The Singularity is the hypothetical future creation of superintelligent machines. Superintelligence is defined as a technologically-created cognitive capacity far beyond that possible for humans. Should the Singularity occur, technology will advance beyond our ability to foresee or control its outcomes and the world will be transformed beyond recognition by the application of superintelligence to humans and/or human problems, including poverty, disease and mortality.

Revolutions in genetics, nanotechnology and robotics (GNR) in the first half of the 21st century are expected to lay the foundation for the Singularity. According to Singularity theory, superintelligence will be developed by self-directed computers and will increase exponentially rather than incrementally.

Lev Grossman explains the prospective exponential gains in capacity enabled by superintelligent machines in an article in Time:

Their rate of development would also continue to increase, because they would take over their own development from their slower-thinking human creators. Imagine a computer scientist that was itself a super-intelligent computer. It would work incredibly quickly. It could draw on huge amounts of data effortlessly. It wouldn't even take breaks...

Listed entries:
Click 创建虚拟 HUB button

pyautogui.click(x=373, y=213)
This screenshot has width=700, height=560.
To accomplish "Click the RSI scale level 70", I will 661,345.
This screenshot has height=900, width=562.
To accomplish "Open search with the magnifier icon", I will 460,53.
...
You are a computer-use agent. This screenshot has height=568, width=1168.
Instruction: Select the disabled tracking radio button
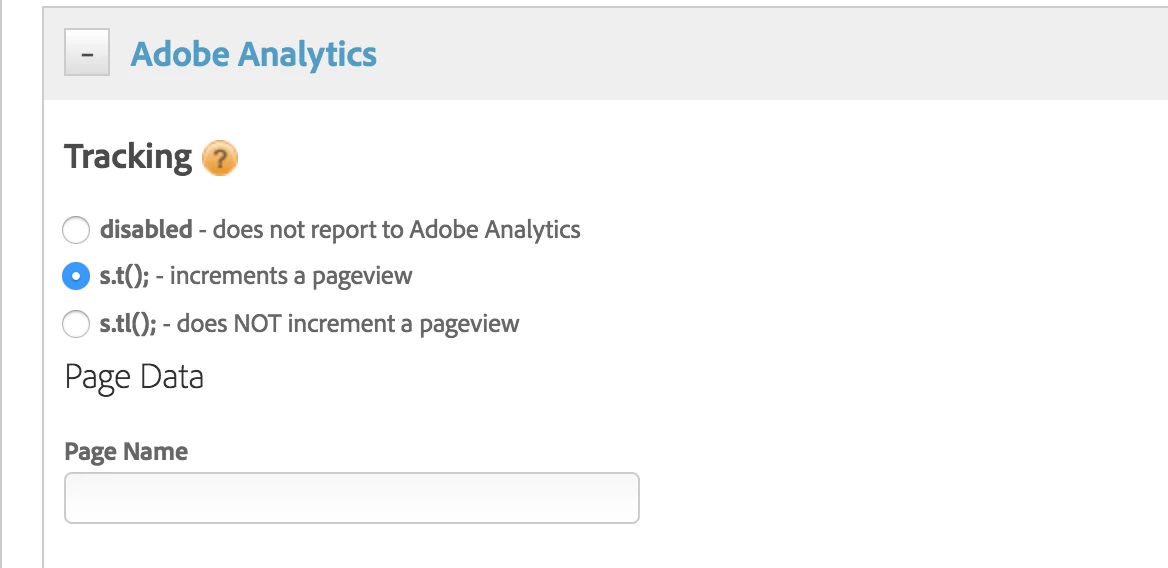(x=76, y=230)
--
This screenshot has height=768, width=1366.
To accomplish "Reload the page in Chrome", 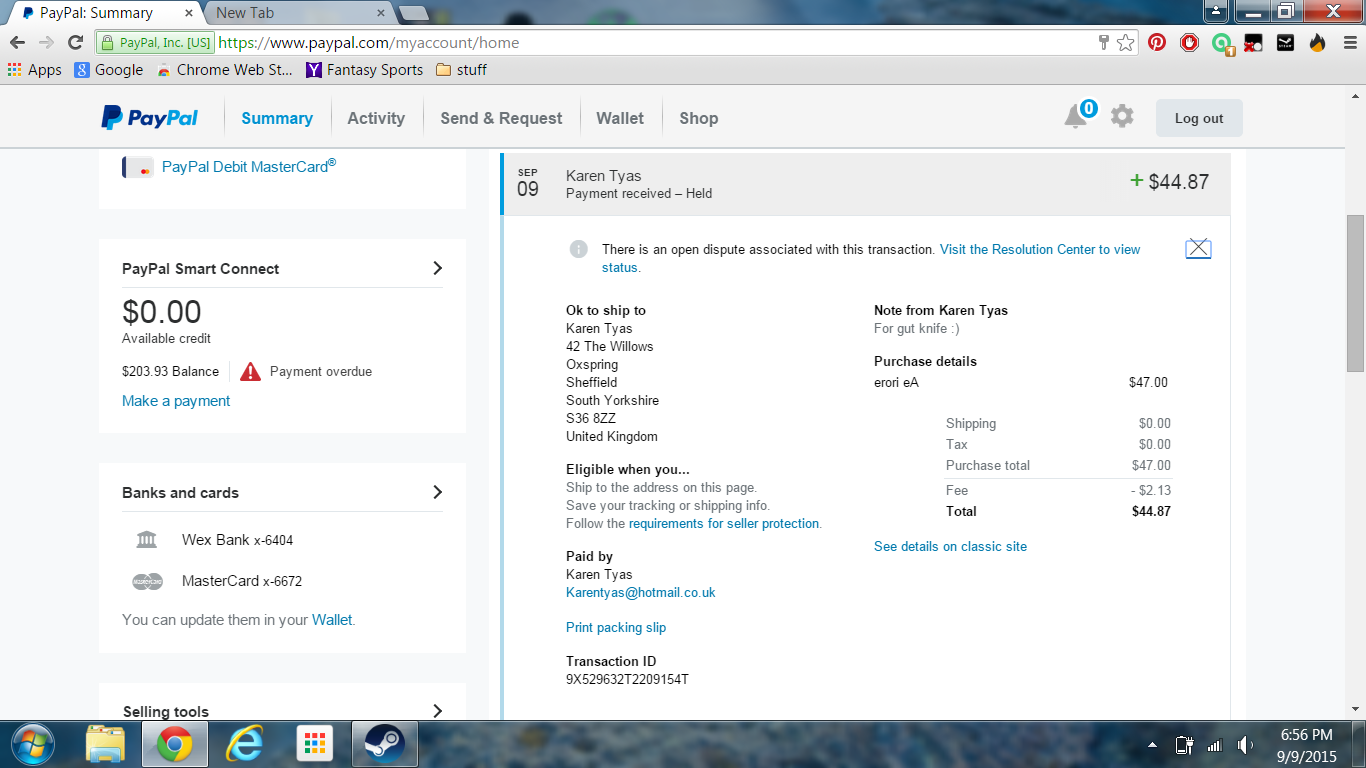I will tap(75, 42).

Work task 1:
In the excerpt on the Singularity, shorten the paragraph that begins "The Singularity is the hypothetical future creation" while keeping its main facts.
Work task 2:
From the excerpt on the Singularity, write out the passage between "The Singularity is" and "disease and mortality.", inclusive.
Work task 3:
Name all the fields whose revolutions, according to the excerpt on the Singularity, are expected to lay the foundation for the Singularity.

Your response 1:
The Singularity is the hypothetical future creation of superintelligent machines, whose technologically created cognitive capacity would far exceed what is possible for humans. If it occurs, technology will advance beyond our ability to foresee or control its outcomes. Applying superintelligence to humans and/or human problems such as poverty, disease and mortality will then transform the world beyond recognition.

Your response 2:
The Singularity is the hypothetical future creation of superintelligent machines. Superintelligence is defined as a technologically-created cognitive capacity far beyond that possible for humans. Should the Singularity occur, technology will advance beyond our ability to foresee or control its outcomes and the world will be transformed beyond recognition by the application of superintelligence to humans and/or human problems, including poverty, disease and mortality.

Your response 3:
- Genetics
- Nanotechnology
- Robotics